# Hennepin County Medical Center is hiring for paramedics



## BossmanGifford (Jun 27, 2017)

Hi guys,

Just wanted y'all to know that HCMC is hiring a lot of paramedics right now. If you don't know anything about them, I'd see the flyer I attached. Sounds like a good gig if you're cold blooded or can get over the cold for a career job.


----------



## cruiseforever (Jun 29, 2017)

Come and enjoy Minnesota.  The cold is only 10 months a year.  But really the weather extremes is one of the things I enjoy.


----------



## BossmanGifford (Jul 1, 2017)

Heh, I'm actually scheduled for an interview in August.


----------



## cruiseforever (Jul 1, 2017)

BossmanGifford said:


> Heh, I'm actually scheduled for an interview in August.



I hope you do well.  They are having a lot of retirements in the last couple of years.  Are you doing it in person or online?


----------



## BossmanGifford (Jul 1, 2017)

cruiseforever said:


> I hope you do well.  They are having a lot of retirements in the last couple of years.  Are you doing it in person or online?


I'm doing it in person. If you're on the interviewing board, you'll probably find I'm the only Texan there. It looks like a great agency and with retirements like that, it sounds like a great place to be. Do you work there currently?

Sent from my Pixel using Tapatalk


----------



## NomadicMedic (Jul 1, 2017)

I had a phone interview and was invited out, but declined. My wife decided that the practice that was courting her, while nice, was in a part of the country that was too damn cold. A bit disappointing, I like what they're doing there.


----------



## BossmanGifford (Jul 1, 2017)

NomadicMedic said:


> I had a phone interview and was invited out, but declined. My wife decided that the practice that was courting her, while nice, was in a part of the country that was too damn cold. A bit disappointing, I like what they're doing there.


She isn't wrong. I just don't want to work 24s or be a basic for a year at ATCEMS or longer so I can practice at an okay scope (I live in Austin). I made a list of agencies to apply at if I couldn't get hired at a few select agencies around here where I would tolerate 24s. I wanted somewhere that worked shifts not as long as 24s, with a pension, good pay, and top of the line equipment. Hennepin was just at the top of the list.

For me, the weather will suck, but the job and the respect I would get for myself not working IFT at a dead end gig would outweigh it. I'll get used to the cold. 

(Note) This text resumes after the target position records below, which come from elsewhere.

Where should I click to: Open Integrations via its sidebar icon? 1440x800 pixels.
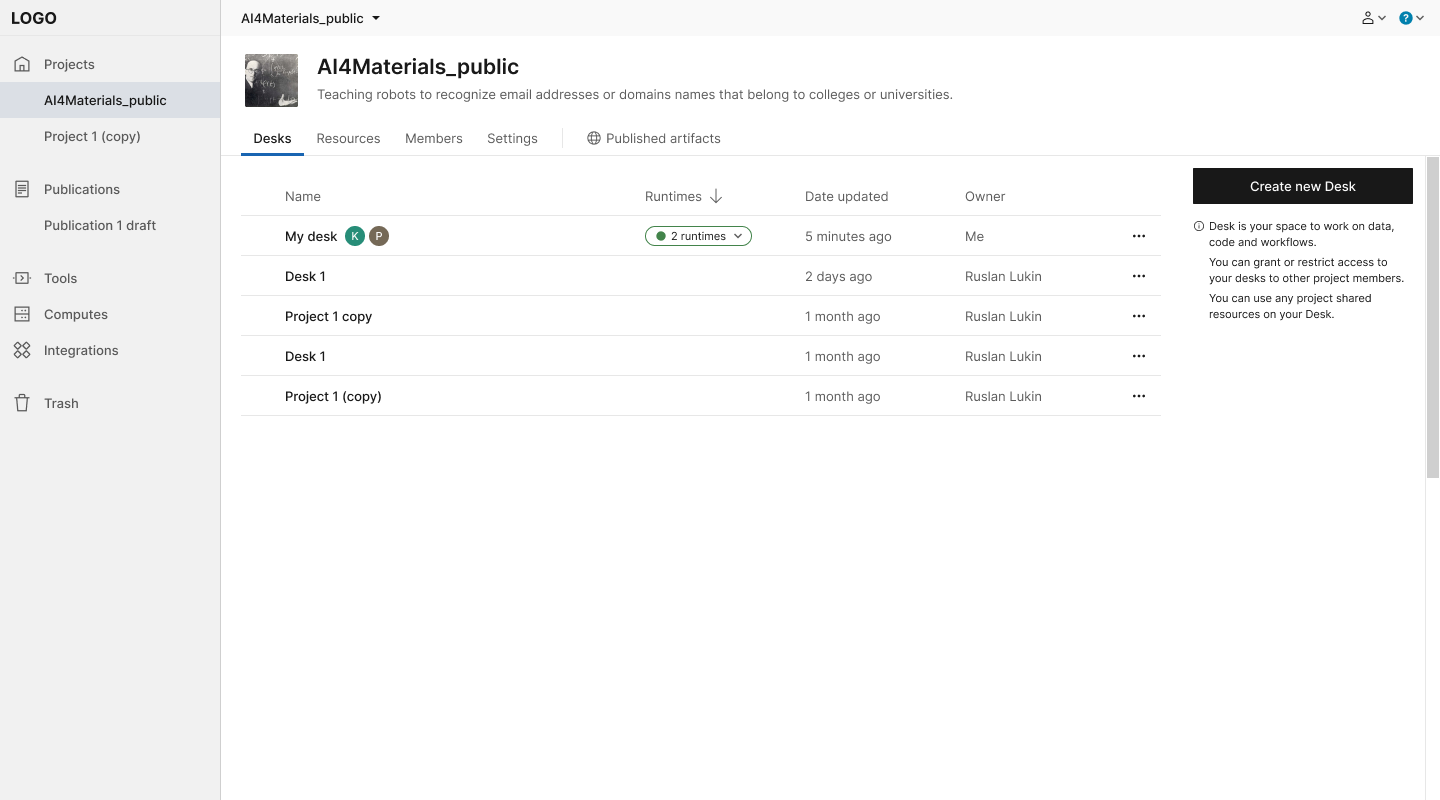point(22,350)
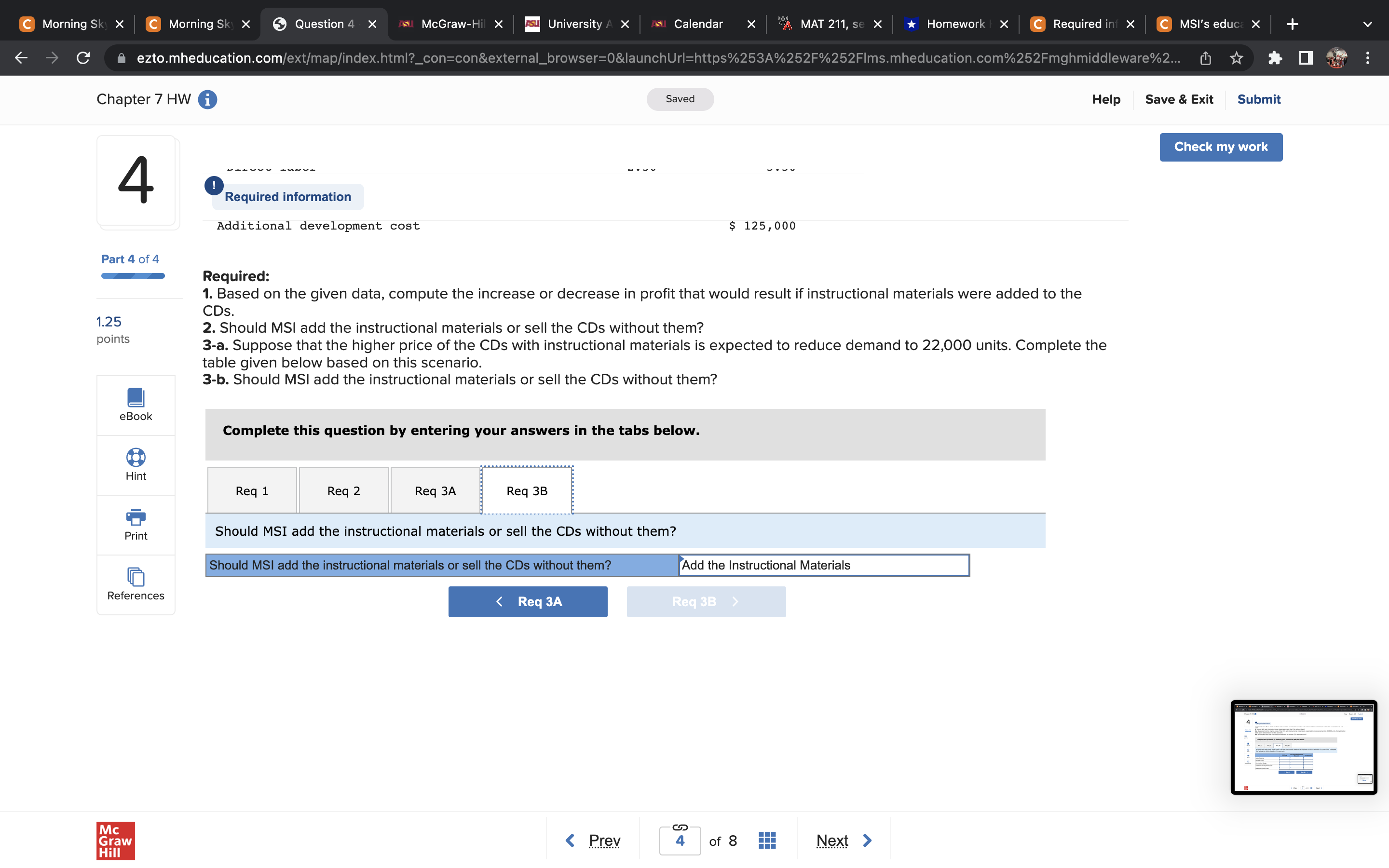Image resolution: width=1389 pixels, height=868 pixels.
Task: Click the info icon beside Chapter 7 HW
Action: pyautogui.click(x=206, y=99)
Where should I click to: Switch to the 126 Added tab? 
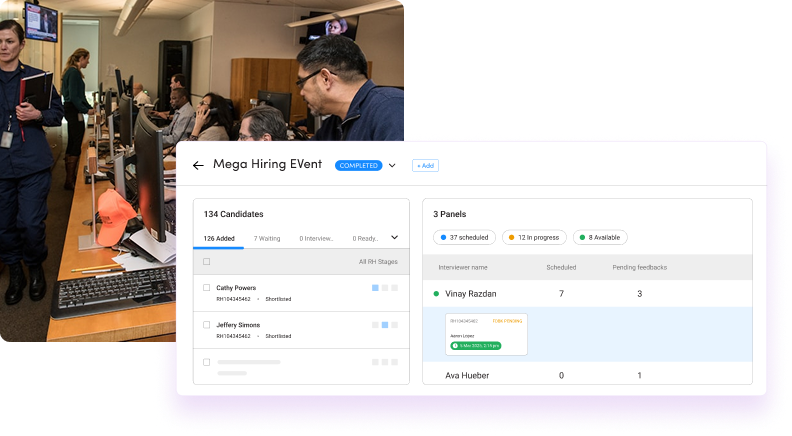[x=218, y=238]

Sent from my Pixel using Tapatalk


----------



## NomadicMedic (Jul 1, 2017)

You didn't look at Sussex County DE?


----------



## BossmanGifford (Jul 1, 2017)

NomadicMedic said:


> You didn't look at Sussex County DE?


Nah, they're on the list though. After HCMC, it's a toss up if I apply at SCEMS or DG in Denver.

The schedule of two 12s in the day, 2 at night sucks **** though. I want a normal sleep schedule.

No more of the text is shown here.